### Supplied entries
******************************
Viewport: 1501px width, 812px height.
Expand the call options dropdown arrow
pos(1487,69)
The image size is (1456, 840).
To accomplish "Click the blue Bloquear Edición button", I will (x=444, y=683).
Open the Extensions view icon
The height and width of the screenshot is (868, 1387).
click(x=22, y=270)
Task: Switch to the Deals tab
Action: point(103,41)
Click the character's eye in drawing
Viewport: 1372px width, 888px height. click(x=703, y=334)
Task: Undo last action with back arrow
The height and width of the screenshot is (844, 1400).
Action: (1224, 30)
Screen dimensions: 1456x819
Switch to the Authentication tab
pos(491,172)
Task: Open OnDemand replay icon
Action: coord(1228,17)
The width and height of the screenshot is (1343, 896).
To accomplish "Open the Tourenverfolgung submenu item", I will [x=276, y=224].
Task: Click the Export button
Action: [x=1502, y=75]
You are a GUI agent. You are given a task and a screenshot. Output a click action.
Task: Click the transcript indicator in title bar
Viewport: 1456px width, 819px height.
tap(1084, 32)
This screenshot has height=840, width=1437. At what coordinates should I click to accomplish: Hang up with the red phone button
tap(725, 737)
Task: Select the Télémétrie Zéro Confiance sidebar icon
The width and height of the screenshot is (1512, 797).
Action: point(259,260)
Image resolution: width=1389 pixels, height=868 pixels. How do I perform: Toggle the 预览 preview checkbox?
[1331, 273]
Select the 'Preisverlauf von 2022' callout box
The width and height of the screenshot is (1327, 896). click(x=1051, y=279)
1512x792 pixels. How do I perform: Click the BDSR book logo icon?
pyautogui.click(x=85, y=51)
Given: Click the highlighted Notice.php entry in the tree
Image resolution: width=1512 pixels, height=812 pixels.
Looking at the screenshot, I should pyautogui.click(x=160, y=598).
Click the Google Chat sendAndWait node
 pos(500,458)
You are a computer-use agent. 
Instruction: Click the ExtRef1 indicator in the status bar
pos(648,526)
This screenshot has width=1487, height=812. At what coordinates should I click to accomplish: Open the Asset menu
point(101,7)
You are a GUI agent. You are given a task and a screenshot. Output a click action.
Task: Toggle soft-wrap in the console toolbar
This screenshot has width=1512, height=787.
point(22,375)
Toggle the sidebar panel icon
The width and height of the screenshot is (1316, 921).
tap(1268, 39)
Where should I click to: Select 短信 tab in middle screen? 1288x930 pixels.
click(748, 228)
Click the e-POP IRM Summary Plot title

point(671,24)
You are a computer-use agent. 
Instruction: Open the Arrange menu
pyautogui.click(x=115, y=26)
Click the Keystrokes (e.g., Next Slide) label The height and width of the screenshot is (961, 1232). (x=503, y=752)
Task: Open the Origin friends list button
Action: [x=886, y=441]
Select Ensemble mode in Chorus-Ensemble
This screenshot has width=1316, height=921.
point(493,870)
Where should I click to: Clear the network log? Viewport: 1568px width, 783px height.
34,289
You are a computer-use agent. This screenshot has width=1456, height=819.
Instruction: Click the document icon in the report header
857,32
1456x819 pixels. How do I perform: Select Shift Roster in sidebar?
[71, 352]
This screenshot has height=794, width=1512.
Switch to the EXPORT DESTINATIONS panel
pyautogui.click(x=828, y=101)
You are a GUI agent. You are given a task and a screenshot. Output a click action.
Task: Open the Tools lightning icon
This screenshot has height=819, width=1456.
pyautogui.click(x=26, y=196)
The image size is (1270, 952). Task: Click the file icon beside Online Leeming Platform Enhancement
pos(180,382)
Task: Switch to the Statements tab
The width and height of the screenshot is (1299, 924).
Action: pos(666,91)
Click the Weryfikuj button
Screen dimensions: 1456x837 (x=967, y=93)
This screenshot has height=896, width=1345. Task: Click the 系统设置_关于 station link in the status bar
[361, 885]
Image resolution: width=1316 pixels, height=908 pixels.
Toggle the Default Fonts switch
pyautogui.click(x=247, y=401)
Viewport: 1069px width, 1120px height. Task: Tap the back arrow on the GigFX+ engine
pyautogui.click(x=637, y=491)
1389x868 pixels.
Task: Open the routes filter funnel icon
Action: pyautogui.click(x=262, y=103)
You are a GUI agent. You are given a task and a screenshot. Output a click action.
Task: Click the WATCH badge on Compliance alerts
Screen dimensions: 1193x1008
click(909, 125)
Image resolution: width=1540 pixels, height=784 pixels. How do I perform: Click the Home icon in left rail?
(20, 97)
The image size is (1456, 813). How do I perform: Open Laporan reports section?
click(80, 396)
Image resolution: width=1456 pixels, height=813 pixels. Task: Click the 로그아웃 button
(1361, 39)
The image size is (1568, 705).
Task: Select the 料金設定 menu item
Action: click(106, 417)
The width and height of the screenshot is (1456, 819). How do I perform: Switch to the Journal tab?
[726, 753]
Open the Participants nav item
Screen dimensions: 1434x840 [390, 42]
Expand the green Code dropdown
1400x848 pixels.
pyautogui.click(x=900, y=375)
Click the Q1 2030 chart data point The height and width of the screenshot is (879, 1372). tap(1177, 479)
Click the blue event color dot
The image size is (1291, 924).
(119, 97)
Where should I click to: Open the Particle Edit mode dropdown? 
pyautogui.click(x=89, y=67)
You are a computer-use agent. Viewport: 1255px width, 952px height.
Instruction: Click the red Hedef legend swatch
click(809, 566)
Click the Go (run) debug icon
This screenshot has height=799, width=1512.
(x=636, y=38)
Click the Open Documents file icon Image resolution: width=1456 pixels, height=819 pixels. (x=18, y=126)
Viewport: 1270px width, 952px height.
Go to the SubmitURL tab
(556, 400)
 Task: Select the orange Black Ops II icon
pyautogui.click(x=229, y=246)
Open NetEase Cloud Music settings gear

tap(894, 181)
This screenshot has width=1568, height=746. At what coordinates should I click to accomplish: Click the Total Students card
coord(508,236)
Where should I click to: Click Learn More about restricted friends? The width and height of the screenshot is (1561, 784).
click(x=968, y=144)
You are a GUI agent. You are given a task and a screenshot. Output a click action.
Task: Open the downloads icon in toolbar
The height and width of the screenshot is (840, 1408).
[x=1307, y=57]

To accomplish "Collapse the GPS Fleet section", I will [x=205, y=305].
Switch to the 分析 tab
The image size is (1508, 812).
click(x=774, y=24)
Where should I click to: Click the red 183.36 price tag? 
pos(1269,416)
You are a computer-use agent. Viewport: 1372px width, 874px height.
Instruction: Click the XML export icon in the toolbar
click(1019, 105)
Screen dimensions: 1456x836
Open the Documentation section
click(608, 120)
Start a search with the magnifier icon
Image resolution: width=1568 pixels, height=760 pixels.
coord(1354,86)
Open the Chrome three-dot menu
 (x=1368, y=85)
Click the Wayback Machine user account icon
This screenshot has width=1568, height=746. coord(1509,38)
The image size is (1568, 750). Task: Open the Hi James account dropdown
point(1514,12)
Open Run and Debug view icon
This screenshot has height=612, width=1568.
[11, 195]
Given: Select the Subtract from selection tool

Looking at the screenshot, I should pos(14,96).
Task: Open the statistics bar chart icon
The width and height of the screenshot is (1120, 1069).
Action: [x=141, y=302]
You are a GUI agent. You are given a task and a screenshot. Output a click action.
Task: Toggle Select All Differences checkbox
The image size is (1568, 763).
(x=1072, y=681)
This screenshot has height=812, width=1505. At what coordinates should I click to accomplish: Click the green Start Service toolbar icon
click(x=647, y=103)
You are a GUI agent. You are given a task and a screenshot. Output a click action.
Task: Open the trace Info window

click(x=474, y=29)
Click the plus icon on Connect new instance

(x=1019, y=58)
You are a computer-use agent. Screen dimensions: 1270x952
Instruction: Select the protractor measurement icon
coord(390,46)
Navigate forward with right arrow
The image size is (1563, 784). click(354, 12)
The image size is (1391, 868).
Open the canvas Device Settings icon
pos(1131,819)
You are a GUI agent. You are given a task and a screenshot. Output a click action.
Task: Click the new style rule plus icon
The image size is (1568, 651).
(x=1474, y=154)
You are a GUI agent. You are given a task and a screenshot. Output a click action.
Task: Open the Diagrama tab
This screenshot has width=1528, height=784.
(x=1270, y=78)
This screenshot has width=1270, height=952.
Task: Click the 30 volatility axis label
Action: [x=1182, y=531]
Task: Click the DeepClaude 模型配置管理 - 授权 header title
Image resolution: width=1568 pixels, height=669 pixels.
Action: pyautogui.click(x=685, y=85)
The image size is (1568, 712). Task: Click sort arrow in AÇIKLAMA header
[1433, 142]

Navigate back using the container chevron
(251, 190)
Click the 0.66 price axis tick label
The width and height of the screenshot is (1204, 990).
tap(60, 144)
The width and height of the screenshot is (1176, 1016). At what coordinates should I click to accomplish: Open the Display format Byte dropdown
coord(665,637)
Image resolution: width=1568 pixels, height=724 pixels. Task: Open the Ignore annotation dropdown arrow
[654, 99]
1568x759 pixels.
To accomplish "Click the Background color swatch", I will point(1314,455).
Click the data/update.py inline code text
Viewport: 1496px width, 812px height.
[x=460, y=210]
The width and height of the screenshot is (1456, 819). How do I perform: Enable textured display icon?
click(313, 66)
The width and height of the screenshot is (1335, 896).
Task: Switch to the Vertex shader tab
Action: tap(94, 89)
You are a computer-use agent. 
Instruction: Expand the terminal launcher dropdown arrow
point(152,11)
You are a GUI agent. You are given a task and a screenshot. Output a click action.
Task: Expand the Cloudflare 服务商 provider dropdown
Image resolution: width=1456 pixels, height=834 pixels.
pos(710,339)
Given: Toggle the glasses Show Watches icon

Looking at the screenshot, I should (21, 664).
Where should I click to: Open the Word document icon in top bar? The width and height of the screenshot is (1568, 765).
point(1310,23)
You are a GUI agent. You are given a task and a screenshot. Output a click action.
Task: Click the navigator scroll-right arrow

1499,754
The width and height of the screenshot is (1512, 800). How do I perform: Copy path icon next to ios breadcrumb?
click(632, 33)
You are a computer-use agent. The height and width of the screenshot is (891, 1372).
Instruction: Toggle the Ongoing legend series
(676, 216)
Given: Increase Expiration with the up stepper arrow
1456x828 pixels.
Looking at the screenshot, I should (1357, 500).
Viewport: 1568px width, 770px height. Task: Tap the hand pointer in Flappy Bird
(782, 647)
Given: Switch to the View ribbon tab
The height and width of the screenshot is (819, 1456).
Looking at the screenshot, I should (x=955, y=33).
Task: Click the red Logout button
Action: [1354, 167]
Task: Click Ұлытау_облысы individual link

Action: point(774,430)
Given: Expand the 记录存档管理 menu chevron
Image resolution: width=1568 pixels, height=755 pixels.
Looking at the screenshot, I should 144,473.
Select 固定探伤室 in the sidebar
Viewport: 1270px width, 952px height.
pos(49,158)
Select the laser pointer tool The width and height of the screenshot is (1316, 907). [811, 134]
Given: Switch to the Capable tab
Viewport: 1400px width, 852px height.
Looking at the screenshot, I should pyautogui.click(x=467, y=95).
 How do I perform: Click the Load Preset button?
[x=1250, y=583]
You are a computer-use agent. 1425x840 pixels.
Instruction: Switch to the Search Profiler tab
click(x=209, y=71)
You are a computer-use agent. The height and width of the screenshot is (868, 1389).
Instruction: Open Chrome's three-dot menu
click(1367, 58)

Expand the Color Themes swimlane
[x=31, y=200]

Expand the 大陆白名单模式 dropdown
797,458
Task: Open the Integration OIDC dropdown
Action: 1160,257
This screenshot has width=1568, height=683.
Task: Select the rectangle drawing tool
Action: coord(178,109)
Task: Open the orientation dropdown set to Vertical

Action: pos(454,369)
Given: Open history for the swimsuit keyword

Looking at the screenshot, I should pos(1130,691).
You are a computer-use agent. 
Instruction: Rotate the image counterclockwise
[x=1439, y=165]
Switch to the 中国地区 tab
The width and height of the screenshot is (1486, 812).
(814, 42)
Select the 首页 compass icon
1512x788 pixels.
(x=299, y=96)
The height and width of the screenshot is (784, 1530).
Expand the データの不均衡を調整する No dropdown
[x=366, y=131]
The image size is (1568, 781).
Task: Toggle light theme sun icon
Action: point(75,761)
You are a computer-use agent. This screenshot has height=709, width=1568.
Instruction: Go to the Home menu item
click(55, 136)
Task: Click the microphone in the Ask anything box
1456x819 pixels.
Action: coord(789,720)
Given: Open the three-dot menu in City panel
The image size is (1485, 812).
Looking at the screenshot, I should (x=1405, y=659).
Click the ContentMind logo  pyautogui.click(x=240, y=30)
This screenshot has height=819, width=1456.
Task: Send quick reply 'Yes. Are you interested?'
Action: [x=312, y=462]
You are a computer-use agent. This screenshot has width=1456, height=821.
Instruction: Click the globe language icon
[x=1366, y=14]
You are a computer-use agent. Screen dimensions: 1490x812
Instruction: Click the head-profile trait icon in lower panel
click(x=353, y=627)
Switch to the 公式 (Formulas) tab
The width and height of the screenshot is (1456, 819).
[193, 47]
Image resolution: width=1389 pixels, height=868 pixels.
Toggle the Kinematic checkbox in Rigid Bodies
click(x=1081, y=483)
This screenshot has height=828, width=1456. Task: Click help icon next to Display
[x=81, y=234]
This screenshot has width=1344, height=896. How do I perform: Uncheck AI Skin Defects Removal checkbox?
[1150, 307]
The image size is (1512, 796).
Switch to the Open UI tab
******************************
### What the exercise asks
In the listing above, reproduce the first line and each one after it through the line that contains "Task: Undo last action with back arrow".

### Written solution
Viewport: 1501px width, 812px height.
Expand the call options dropdown arrow
pos(1487,69)
The image size is (1456, 840).
To accomplish "Click the blue Bloquear Edición button", I will (x=444, y=683).
Open the Extensions view icon
The height and width of the screenshot is (868, 1387).
click(x=22, y=270)
Task: Switch to the Deals tab
Action: point(103,41)
Click the character's eye in drawing
Viewport: 1372px width, 888px height. click(x=703, y=334)
Task: Undo last action with back arrow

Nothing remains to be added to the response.